The Future The Next Phase of Fintech Evolution

If Fintech’s acceleration was massive in 2020, then this is the year when we’ll finally be settling into the new reality of digital financial services. It’s true — central, commercial, and retail banks have had to take their services online since it was no longer optional following the pandemic. However, with 2021 nearing an end, we hope the year will bring forth more proactivity and not reactivity.

Digital financial services are now mainstream, thanks to significant market uptake. As a result, all financial firms ranging from banks to Fintech companies had to adapt to the surge in consumer numbers. This also tested the companies’ ability to handle heavy traffic and scalability fabric.

In the years to come, Fintech developers and consumers are expected to incorporate tech trends as predicted by credible studies. We dug up three such trends taking shape in the Fintech world. Take a look below.

1. Banking Partnerships

Banks are no longer running competing products with their Fintech counterparts, which is a good sign. This technique is meant to help them serve their clients better while engaging new ones over new channels.

All signs indicate that the pandemic might have rid the world of several obstacles to digital transformation in the finance sector, forcing brick-and-mortar banks to evolve. In the same spirit, banks partnering with startups will need to integrate their data and operations to remain relevant.

2. Customer-Focused Implementation

Financial tech has presented consumers with a new way of interacting with financial institutions. Most organizations’ products and services are primarily customer-based, which is a big win for the millennials. As such, futuristic financial organizations ought to focus more on customer experiences when crafting products as opposed to the needs of the industry.

For example, it probably sounds prudent to create banking products that foster better communication for customers. Other crucial elements include convenient access to services, reduction of manual processes through automation, and building more robust solutions capable of handling simultaneous tasks by thousands or millions of users.

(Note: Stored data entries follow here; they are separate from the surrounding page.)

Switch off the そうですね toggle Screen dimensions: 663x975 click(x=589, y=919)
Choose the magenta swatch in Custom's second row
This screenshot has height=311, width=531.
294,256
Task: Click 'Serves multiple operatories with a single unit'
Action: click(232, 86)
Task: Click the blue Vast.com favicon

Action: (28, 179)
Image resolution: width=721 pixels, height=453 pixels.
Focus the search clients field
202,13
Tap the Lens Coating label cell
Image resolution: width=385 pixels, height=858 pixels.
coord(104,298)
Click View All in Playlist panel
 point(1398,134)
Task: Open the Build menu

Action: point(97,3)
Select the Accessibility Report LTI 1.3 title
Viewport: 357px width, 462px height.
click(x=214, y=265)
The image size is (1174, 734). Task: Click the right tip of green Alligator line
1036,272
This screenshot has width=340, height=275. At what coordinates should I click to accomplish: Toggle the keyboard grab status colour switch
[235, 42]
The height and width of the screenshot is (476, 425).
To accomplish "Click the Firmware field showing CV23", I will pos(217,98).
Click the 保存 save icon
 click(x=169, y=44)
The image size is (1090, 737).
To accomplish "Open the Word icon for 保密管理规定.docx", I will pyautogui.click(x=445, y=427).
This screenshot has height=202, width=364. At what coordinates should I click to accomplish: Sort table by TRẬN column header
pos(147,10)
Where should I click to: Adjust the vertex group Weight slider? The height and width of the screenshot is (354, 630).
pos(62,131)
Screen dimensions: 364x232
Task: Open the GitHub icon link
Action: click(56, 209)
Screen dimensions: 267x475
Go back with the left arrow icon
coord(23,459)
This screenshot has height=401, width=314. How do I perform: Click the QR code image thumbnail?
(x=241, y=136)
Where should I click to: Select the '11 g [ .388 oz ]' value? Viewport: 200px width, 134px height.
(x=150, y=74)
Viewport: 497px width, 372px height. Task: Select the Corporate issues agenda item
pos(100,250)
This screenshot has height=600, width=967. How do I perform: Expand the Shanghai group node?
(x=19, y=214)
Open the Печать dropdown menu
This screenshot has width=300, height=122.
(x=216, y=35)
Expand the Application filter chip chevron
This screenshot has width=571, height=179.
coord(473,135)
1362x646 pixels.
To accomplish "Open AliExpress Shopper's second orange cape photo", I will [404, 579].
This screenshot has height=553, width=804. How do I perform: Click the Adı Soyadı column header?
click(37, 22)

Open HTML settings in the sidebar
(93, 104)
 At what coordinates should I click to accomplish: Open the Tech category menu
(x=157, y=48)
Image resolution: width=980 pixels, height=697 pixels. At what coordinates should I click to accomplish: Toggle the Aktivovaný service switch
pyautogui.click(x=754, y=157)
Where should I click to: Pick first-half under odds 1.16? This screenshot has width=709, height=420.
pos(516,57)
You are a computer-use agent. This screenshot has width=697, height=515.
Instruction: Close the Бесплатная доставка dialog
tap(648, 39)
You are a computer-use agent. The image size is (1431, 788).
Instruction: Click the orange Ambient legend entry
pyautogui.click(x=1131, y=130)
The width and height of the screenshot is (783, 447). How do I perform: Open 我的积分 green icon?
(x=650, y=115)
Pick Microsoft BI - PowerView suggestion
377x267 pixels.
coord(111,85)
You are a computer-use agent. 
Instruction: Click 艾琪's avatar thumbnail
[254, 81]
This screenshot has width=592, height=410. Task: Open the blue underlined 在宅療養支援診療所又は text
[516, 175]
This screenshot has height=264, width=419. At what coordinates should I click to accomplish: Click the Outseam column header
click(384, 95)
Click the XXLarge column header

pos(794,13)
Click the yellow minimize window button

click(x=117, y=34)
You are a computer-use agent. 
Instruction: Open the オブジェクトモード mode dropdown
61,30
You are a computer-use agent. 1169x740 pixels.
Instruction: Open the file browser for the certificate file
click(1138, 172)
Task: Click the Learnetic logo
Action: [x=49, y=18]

3. Correcting the Epidemic Damage

Even with the rise in digital financial services, we can never run away from the negative impact of the pandemic. Social distancing has been a must for workers who are now forced into isolation or home working. These restrictions could be lifted, but industries as still bleeding from the virus damage. As part of the recovery efforts, now would be the best time for financial institutions to re-examine their Fintech applications and overall infrastructure.

Developers will need to present better solutions for routine tasks such as document viewing, files conversion, software functionality, data capturing tools, and more. This will save time and money for institutions and consumers. The auto-generate feature will also permit the digital signing of documents rather than doing it face-to-face.

Due to a dramatic past year, even state institutions including regulators and central banks have shifted to digital platforms. And in 2030, we’ll certainly look back to a decade full of disruptive innovation.

All in all, 2020 was about swim or sink; hopefully, players will learn to surf this year.